= Chin music =

Chin phrase

Chin music is a slang term with several different meanings.

==Street slang==
In American slang, chin music is a term for idle talk. In the US it dates back well over a century — "There's too much chin music an' too little fightin' in this war, anyhow" is a quote from Stephen Crane's 1895 novel The Red Badge of Courage — and is recorded in an Australian newspaper as early as 1836. It can alternatively be used as a euphemism for punching someone in the jaw.

==Baseball==

In baseball slang, it means a pitch that is thrown near the batter's face. The pitcher's intent may be to cause the batter to move "back" such that it is more difficult to hit a future outside pitch, to frighten the batter into a poorer batting approach, to intimidate opposing batters, or to actually hit the batter with the pitch. If the umpire suspects the pitcher of either of the latter two intentions, he may eject the pitcher immediately or warn both teams that any similar pitch will result in automatic ejection. The pitcher's manager may also be ejected or warned if the umpire believes the manager ordered the beanball.

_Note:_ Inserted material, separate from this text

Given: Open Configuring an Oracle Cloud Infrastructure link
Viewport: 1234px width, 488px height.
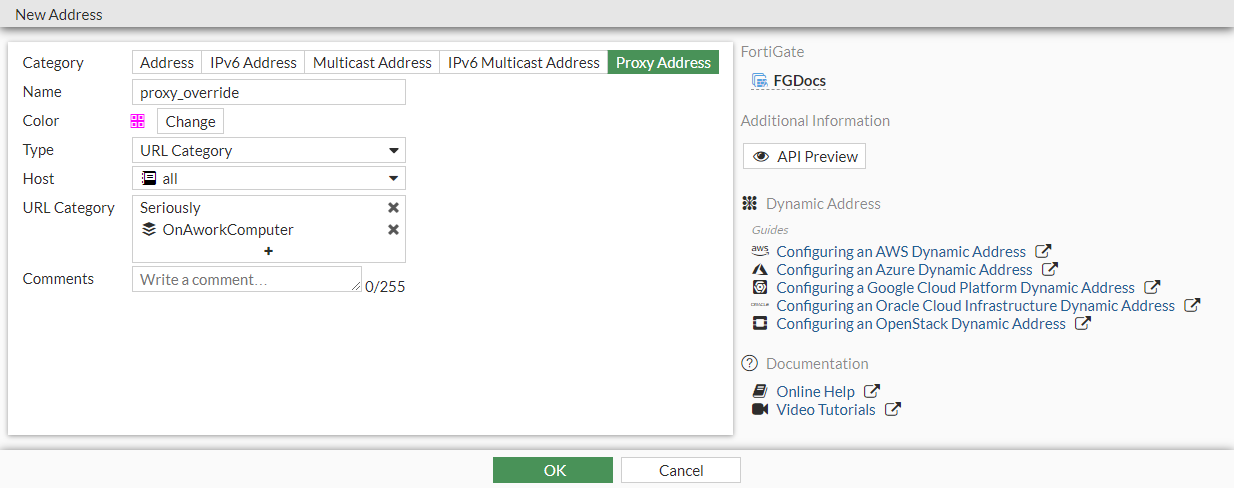Looking at the screenshot, I should [975, 305].
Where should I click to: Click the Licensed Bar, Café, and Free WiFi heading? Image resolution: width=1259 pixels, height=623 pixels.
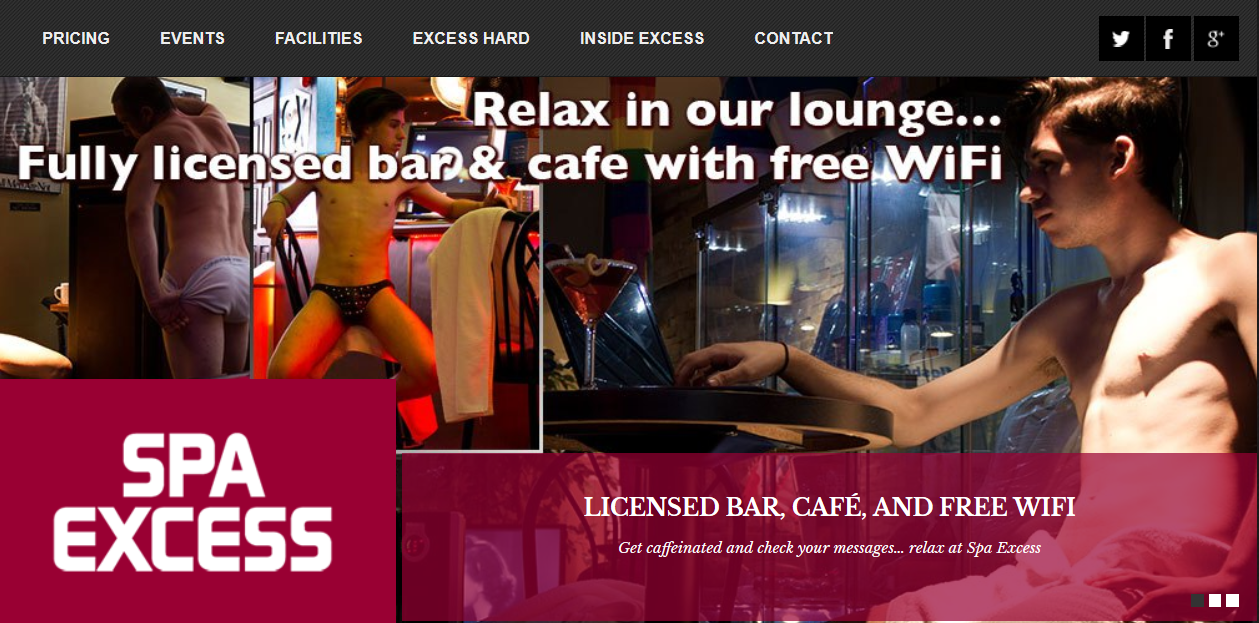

In the late 1800s, at baseball's inception, the phrase "chin music" was used to describe razzing or heckling from the fans. It began being used as a synonym for a brushback pitch around World War II.

==Cricket==

In cricket, chin music is a term for a bowling strategy where bouncers are aimed at the batsman's throat or chin. Rising rapidly off the pitch, the ball is difficult to play unless the batsman has quick footwork. If fended rather than avoided, it may yield a ballooned return catch to the bowler or to close-in fielders. This is a difficult ball to bowl, since a few inches on either side would present the batsman with a short ball that can be easily put away on either side of the pitch. It is not illegal in cricket, but the number of short deliveries allowed in an over is usually restricted, and bowlers who exceed this may get a warning from the umpire or may lead to a no ball, often given a free hit.